Quel formidable défi à relever ! Définir un droit universel d’aide à l’autonomie qui permette à tout individu d’accomplir les actes essentiels de la vie, de se déplacer, d’occuper un emploi, d’avoir sa place dans la société. Un droit qui complète les autres droits, tels que l’assurance maladie ou la retraite, et qui ne s’y substitue pas. Sa définition et son mode de financement authentifieront son caractère universel ou, au contraire, le rendront inégalitaire, à l’opposé de l’ambition de départ. La question est posée d’un financement durable d’une dépense particulièrement dynamique.

Le principe de solidarité nationale doit être affirmé comme l’élément de base de la prise en charge du nouveau risque reconnu. Son financement pourrait principalement être assis sur une ressource nationale identifiée, telle la CSG. La part reposant sur la fiscalité départementale, aujourd’hui prépondérante, ne saurait excéder 50 % des dépenses réelles, faute de provoquer des inégalités reposant uniquement sur la situation géographique des personnes concernées. L’appel à la responsabilité individuelle ne peut être écarté. Il doit être mesuré car il éloigne du droit universel, porte les germes d’une gestion pénalisant inévitablement les plus faibles.
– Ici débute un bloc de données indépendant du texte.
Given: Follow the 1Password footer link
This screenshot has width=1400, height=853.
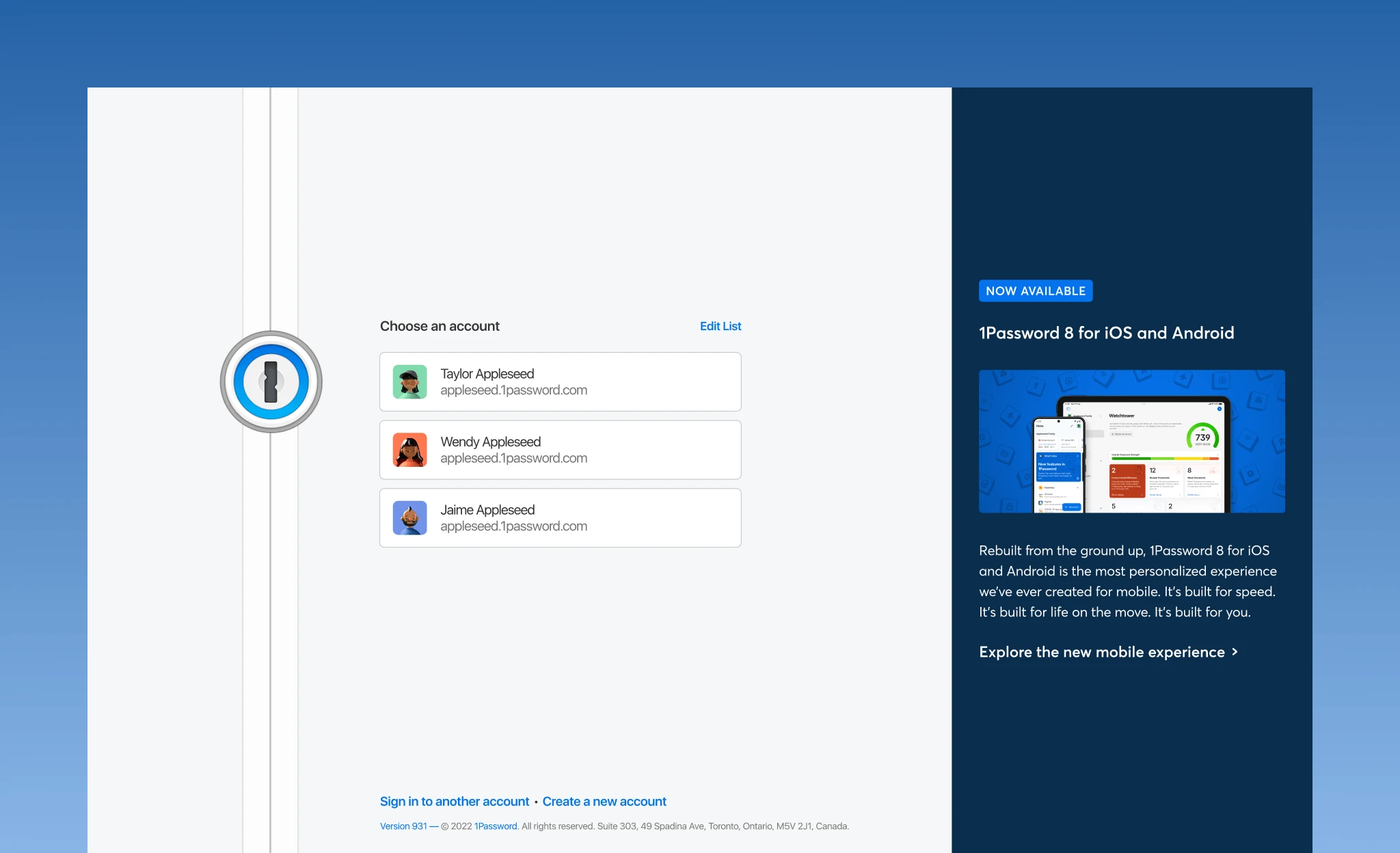Looking at the screenshot, I should click(x=496, y=826).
Le recours sur succession, parce qu’il est un puissant motif pour les familles de rejet des dispositifs d’aide publique, doit être écarté ou réservé aux patrimoines de très haute valeur. Peut-on envisager un système viager volontaire permettant à la personne d’utiliser son patrimoine de son vivant ? Des voies de cette nature peuvent certainement être explorées. Quant à une protection complémentaire fondée sur le principe d’une assurance personnelle, elle ne saurait s’adresser aux personnes déjà en situation ou proches de la perte d’autonomie.

Le système de financement doit être construit à partir d’un plan personnalisé de compensation aidant à l’autonomie, en garantissant à toute personne ayant besoin d’être aidée une réponse spécifique, mobilisant les aides nécessaires d’un même panier de référence de biens et de services, reconnus et identifiés comme indispensables. Il doit également tenir compte des limites et des difficultés de la solidarité familiale et de l’aide sociale, dans un contexte de baisse du pouvoir d’achat, de montée de la précarité et de contraintes budgétaires fortes. C’est à ces conditions que le regard de la société changera sur celles et ceux non frappés d’incapacités mais qui sont des « personnes autrement capables ».